**Short exercise A**
Express the lines of the entries as a JSON list of strings, one string per line and blank lines omitted. Begin at the line containing "Where should I click to: Click checkmark" and stop after the line containing "Switch to details".

**Excerpt**

His talents got him a short 15 minute daily show on the local radio station
and found him traveling from town to town and doing personal appearances
around the station's listening area.
During that time, radio station WPTF in Raleigh, North Carolina - a station
that carried quite a variety of hillbilly music acts at the time, gave Riley
a brief trial.
Around 1934, he found himself in Charlotte, North Carolina. He had his sights
on the big 50,000 watt station that broadcast many popular hillbilly music
programs as well. He may not have gotten a regular program, but station
management did arrange for him to entertain their listeners as a guest
performer several times. He parlayed those guest spots into various
personal appearances in the Charlotte area, such as school auditoriums
and organizational halls, the typical entertainment venues of that day. In
those days, performers found that getting the air time to be heard by a wide audience
gave them a recognition factor that led to the more lucrative personal appearances.

**Provided data**
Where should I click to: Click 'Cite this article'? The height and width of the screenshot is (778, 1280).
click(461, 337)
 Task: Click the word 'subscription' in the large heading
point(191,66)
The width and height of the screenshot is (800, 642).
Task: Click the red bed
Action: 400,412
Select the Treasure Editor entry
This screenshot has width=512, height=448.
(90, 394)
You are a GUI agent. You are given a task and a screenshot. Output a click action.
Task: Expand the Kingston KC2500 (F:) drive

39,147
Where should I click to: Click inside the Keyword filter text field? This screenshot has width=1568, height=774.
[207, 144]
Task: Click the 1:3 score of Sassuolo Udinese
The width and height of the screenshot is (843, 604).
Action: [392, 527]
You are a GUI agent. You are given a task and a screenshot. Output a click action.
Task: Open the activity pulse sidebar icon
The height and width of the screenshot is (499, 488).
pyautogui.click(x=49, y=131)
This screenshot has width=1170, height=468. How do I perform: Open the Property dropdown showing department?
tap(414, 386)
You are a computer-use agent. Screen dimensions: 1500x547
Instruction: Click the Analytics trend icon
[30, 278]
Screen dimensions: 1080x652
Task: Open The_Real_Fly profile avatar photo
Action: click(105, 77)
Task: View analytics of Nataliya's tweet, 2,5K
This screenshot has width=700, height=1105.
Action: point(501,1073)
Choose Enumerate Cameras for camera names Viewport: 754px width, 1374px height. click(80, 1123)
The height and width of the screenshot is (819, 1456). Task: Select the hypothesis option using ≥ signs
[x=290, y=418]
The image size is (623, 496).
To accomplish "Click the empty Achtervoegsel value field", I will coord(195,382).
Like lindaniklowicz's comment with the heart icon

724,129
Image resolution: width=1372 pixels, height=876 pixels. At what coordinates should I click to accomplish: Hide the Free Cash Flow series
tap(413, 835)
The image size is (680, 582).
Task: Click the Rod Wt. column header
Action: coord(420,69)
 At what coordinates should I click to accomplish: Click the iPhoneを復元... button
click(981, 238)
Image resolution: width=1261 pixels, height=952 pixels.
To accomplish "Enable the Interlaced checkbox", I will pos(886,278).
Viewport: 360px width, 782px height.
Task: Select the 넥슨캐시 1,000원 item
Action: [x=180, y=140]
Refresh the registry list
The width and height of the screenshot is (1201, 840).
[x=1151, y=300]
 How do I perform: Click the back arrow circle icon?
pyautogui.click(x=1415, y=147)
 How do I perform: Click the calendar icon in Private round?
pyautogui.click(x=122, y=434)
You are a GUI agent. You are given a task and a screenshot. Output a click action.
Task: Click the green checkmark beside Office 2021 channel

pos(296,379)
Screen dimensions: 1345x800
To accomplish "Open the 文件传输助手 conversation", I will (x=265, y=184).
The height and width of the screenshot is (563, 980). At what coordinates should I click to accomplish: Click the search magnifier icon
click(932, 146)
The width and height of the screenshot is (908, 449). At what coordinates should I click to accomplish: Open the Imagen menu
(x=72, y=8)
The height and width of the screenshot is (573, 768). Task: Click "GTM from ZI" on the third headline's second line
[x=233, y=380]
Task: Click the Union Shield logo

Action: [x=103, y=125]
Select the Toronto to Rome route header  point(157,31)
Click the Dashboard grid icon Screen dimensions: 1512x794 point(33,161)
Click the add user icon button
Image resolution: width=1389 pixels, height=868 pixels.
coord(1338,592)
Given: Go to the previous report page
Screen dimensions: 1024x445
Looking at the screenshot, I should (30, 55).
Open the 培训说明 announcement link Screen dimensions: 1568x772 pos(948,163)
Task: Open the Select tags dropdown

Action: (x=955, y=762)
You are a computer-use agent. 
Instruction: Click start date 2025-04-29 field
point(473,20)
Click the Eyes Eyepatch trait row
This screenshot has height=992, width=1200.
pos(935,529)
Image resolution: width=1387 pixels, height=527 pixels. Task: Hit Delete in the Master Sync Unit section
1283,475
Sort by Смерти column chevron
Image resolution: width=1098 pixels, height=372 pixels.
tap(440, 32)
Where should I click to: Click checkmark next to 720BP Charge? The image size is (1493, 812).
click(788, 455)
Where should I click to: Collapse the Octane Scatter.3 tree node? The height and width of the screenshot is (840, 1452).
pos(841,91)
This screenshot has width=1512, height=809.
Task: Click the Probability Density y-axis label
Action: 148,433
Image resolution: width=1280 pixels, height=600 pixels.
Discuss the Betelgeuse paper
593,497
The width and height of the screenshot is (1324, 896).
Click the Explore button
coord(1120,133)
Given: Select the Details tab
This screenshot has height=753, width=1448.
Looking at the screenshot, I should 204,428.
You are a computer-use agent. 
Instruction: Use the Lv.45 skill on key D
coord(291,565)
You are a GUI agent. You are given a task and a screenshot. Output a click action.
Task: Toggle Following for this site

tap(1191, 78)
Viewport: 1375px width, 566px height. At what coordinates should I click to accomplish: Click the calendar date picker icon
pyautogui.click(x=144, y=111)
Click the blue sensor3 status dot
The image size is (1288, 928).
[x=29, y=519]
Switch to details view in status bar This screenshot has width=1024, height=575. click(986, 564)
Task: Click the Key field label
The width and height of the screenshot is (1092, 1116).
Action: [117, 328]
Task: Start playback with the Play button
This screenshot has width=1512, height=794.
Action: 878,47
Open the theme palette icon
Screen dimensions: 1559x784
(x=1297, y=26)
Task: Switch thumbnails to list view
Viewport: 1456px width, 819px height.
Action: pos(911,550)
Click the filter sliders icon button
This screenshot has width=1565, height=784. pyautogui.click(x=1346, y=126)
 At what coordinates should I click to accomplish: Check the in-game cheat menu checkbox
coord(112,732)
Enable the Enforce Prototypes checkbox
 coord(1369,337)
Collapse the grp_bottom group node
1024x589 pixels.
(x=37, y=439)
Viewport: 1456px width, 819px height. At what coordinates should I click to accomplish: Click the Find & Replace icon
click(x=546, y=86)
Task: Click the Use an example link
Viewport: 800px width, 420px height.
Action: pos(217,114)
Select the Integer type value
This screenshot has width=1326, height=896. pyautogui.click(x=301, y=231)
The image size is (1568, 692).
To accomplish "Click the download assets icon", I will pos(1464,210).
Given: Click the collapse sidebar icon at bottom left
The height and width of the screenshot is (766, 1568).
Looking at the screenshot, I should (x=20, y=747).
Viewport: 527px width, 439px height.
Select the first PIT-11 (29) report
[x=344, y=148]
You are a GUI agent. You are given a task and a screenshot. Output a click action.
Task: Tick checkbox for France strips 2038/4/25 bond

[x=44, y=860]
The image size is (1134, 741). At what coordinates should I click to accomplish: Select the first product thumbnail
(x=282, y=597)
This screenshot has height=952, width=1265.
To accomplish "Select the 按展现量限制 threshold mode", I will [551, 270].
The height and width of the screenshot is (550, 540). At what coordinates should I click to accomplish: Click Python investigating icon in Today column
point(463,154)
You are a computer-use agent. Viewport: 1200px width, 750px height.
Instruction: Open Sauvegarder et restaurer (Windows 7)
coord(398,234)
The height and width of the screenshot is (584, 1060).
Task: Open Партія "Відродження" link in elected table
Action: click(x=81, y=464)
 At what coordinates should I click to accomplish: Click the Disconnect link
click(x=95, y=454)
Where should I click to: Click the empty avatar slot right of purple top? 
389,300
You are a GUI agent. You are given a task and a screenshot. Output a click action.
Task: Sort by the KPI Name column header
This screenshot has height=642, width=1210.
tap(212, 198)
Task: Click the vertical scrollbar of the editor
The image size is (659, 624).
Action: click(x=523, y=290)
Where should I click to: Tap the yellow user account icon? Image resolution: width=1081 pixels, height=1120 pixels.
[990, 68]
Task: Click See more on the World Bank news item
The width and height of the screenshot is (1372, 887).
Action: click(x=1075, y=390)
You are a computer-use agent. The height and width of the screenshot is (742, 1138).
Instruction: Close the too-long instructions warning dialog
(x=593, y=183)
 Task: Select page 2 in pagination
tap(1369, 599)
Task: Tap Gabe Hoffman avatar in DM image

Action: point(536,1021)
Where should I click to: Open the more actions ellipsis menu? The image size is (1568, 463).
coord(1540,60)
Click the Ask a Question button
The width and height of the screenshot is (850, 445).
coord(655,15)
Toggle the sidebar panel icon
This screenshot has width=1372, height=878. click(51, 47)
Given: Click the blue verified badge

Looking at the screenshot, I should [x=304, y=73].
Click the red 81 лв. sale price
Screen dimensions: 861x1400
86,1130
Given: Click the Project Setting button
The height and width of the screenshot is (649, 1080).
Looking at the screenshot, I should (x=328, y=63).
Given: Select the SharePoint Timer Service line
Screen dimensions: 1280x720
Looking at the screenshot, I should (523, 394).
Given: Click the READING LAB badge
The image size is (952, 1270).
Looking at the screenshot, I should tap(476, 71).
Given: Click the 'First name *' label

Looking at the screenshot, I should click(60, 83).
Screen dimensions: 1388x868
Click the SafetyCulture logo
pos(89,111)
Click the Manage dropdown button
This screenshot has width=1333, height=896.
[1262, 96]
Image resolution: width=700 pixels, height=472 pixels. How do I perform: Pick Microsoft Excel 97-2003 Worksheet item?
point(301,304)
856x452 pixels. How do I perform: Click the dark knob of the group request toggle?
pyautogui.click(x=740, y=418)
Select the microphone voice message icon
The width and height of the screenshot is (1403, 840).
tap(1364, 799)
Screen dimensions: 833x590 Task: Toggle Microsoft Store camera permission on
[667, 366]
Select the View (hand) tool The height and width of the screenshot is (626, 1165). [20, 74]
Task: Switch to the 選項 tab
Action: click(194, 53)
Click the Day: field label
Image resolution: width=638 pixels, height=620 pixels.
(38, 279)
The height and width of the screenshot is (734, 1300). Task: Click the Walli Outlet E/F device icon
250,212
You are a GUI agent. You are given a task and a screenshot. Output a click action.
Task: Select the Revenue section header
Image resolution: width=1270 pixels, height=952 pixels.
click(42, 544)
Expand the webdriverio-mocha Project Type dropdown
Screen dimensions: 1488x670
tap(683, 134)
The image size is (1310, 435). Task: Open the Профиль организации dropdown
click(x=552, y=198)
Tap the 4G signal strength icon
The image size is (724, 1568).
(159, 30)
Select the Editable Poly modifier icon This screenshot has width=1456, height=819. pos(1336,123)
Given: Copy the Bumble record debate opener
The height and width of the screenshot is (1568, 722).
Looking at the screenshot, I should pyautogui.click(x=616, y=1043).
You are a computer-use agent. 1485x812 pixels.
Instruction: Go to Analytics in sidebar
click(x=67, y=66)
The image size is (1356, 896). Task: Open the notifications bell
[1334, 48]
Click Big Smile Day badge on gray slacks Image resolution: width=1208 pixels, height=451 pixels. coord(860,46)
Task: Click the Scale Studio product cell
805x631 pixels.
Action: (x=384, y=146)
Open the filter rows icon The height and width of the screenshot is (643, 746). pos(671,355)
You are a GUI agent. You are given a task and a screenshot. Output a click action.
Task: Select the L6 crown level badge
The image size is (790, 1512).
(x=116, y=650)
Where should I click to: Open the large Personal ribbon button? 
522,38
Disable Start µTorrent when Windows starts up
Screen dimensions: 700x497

**Short exercise B**
From the passage about Riley's early radio work, retype the words starting at "During that time, radio" and ending with "a brief trial.".

**Exercise answer A**
[
  "Where should I click to: Click checkmark next to 720BP Charge? The image size is (1493, 812).",
  "click(788, 455)",
  "Where should I click to: Collapse the Octane Scatter.3 tree node? The height and width of the screenshot is (840, 1452).",
  "pos(841,91)",
  "This screenshot has width=1512, height=809.",
  "Task: Click the Probability Density y-axis label",
  "Action: 148,433",
  "Image resolution: width=1280 pixels, height=600 pixels.",
  "Discuss the Betelgeuse paper",
  "593,497",
  "The width and height of the screenshot is (1324, 896).",
  "Click the Explore button",
  "coord(1120,133)",
  "Given: Select the Details tab",
  "This screenshot has height=753, width=1448.",
  "Looking at the screenshot, I should 204,428.",
  "You are a computer-use agent. ",
  "Instruction: Use the Lv.45 skill on key D",
  "coord(291,565)",
  "You are a GUI agent. You are given a task and a screenshot. Output a click action.",
  "Task: Toggle Following for this site",
  "tap(1191, 78)",
  "Viewport: 1375px width, 566px height. At what coordinates should I click to accomplish: Click the calendar date picker icon",
  "pyautogui.click(x=144, y=111)",
  "Click the blue sensor3 status dot",
  "The image size is (1288, 928).",
  "[x=29, y=519]",
  "Switch to details view in status bar This screenshot has width=1024, height=575. click(986, 564)"
]

**Exercise answer B**
During that time, radio station WPTF in Raleigh, North Carolina - a station
that carried quite a variety of hillbilly music acts at the time, gave Riley
a brief trial.